Member of the Grand National Assembly
- In office 7 June 2018 – 14 May 2023
- Constituency: Istanbul (III) (2018)

Personal details
- Born: 1 January 1971 (age 55) Ardahan
- Party: Peoples' Democratic Party
- Alma mater: University of Istanbul
- Profession: Lawyer, politician

= Züleyha Gülüm =

Turkish politician

Züleyha Gülüm (born 1 January 1971, Ardahan, Turkey) is a lawyer and politician of the Peoples' Democratic Party (HDP). She is a human and women rights activist and since 2018 she is a member of the Grand National Assembly of Turkey.

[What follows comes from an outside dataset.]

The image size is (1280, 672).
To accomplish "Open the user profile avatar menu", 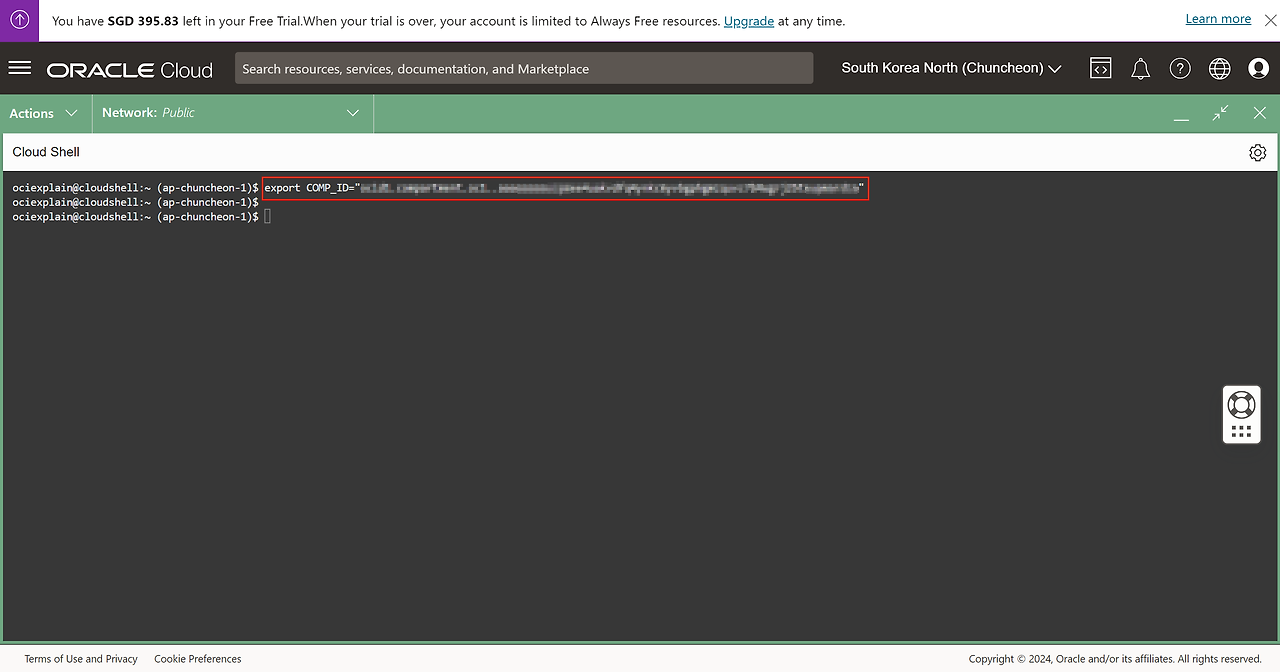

== Early life and education ==
Züleyha Gülüm was born in Ardahan, and grew up in Istanbul, where she attended primary and secondary education. She graduated from the law school at the Istanbul University and is a practicing lawyer since 1999.

== Political career ==
In the parliamentary elections of 2018, she was elected to the Grand National Assembly of Turkey representing the HDP for the third electoral district of Istanbul. Since she has voiced support for the hunger-striking musicians of Grup Yorum, the LGBT community and Women rights activists. As the Istanbul Convention on violence against women was still in force, she demanded answers from Zehra Zümrüt Selçuk the Minister of Family, Labor and Social Services on how the convention is applied in Turkey, the relevant authorities cooperated with the LGTB community and women rights organizations. After Turkey withdrew from the convention by presidential decree, she and other HDP MPs organized a protest against the decision. Her appearance in forums defending women rights at times also leads to controversies, most notably with the Nationalist Movement Party, whose representative of the Burhaniye district rallied for support on a raid of a local panel on the 25 November 2021, the International Day for the Elimination of Violence Against Women.